Furthermore, when Scottish Presbyterians started settling in Ireland in the 17th century, they were known from the outset to promote the Gaelic language; it is estimated that at least half of the settlers were Gaelic speakers. Thus, Hebridean Gaelic speakers nowadays are not considered Irish, while some Ulster-residing Irishmen who have a legal birth right to Irish citizenship reject the description of Gael or Irishman. The settlement of Gaels in Scotland, and the settlement of some of their descendants in Ulster, demonstrates that terms like ‘planter’ are nonsensical, and that aside from some differences in religious affiliation, the Irish and the Scots are so much one and the same people.
It is the case that most of the celebrated Irishmen of recent centuries were Protestants, such as Jonathan Swift, Oliver Goldsmith, Robert Boyle, Edmund Burke, Wolfe Tone, Bram Stoker, Lady Gregory, and W.B. Yeats. Protestants also played a prominent role in the Gaelic League; a Protestant, T O’Neill Russell, lobbied the Home Rule movement for the preservation of the Irish language. The ignorance or obliviousness to these complexities has created a view, among both Republicans and Loyalists, that Ulster Protestants are not really Irish.
A remarkable manifestation of the complexity of identity was that during the Troubles, the IRA had commanders with surnames such as Adams, Bell, Hughes, and Davison; while the most notorious Loyalist murderer was called Murphy.
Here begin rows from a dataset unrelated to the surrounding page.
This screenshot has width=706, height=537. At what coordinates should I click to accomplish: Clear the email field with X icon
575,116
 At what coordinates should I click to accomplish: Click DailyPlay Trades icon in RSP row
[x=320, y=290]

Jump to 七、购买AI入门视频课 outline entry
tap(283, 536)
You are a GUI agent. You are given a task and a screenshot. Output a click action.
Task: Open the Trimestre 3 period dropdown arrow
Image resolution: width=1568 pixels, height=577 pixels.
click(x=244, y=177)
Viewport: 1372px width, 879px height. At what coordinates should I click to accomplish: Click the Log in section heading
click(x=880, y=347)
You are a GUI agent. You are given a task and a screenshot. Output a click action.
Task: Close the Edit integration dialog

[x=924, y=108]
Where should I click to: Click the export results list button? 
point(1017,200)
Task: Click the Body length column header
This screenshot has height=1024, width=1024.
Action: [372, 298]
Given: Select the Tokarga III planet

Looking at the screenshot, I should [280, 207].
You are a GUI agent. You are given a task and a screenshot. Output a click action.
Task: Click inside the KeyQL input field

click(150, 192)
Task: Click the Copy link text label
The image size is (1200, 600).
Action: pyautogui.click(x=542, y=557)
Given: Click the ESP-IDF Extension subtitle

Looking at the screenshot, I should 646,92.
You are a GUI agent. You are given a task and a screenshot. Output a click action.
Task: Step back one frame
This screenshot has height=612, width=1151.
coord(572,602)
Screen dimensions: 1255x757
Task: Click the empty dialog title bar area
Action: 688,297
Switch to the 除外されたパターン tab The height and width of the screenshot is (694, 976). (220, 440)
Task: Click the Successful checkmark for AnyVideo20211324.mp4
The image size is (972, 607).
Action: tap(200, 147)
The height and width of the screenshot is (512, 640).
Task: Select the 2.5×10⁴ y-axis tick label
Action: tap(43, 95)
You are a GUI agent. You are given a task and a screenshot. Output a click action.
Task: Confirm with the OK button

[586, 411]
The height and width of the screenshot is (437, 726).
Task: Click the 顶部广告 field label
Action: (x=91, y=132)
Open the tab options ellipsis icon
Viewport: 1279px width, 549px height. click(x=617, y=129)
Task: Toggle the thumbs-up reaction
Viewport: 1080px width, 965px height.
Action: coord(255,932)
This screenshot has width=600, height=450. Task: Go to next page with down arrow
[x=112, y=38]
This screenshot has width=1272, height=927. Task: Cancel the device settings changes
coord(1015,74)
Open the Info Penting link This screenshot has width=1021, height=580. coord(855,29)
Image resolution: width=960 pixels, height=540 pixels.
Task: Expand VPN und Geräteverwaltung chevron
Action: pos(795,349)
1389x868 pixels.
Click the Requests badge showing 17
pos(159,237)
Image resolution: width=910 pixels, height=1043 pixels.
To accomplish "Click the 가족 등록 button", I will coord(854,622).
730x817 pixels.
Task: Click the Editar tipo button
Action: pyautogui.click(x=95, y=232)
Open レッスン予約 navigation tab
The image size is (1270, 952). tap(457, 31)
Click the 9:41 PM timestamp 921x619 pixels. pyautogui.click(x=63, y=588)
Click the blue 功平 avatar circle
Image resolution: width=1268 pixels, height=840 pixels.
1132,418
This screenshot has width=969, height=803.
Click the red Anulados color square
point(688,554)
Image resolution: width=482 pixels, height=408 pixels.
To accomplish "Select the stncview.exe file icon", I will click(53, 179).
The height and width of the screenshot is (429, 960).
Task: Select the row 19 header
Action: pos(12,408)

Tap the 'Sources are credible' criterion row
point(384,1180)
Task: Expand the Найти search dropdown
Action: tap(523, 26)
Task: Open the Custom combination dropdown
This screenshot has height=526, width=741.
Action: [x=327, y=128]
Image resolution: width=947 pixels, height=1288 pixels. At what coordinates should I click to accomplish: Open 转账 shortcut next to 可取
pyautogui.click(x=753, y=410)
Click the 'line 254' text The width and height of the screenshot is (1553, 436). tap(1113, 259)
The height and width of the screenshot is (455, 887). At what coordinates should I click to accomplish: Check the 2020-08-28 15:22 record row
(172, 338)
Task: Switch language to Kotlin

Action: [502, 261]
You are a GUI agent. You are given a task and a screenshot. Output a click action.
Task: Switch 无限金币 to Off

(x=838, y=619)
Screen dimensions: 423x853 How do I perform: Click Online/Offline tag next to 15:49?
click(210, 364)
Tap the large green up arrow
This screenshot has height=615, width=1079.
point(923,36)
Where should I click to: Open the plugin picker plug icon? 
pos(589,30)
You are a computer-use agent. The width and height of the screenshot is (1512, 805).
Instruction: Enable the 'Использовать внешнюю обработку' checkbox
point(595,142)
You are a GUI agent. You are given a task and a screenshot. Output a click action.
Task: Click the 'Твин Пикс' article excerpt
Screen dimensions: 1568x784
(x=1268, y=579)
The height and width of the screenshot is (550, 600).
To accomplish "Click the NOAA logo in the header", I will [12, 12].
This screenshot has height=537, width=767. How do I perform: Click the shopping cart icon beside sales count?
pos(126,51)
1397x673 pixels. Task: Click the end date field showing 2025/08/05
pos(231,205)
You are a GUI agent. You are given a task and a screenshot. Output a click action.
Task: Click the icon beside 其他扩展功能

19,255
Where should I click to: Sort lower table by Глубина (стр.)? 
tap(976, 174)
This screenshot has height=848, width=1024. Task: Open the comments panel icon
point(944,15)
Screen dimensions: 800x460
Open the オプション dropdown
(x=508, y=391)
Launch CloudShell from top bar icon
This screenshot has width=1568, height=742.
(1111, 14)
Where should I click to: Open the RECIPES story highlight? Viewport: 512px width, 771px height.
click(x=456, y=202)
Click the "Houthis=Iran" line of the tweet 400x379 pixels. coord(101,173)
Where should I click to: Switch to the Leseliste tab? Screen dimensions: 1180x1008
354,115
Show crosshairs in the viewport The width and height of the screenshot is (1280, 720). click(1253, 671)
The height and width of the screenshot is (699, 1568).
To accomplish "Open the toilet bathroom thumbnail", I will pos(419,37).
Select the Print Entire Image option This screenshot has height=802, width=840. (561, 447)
It is also the case that there are more first, second, and third generation Irishmen living in Britain than in Ireland.
Therefore it is not anti-national to talk about ‘these islands’, or to acknowledge that Irishness is a complex identity, or that Irishness will not necessarily be advanced by the Irish State having sovereignty over the ‘six counties’. There will not be a meaningful development in Irishness if there is merely to be a change to the colour of the post boxes in the six counties.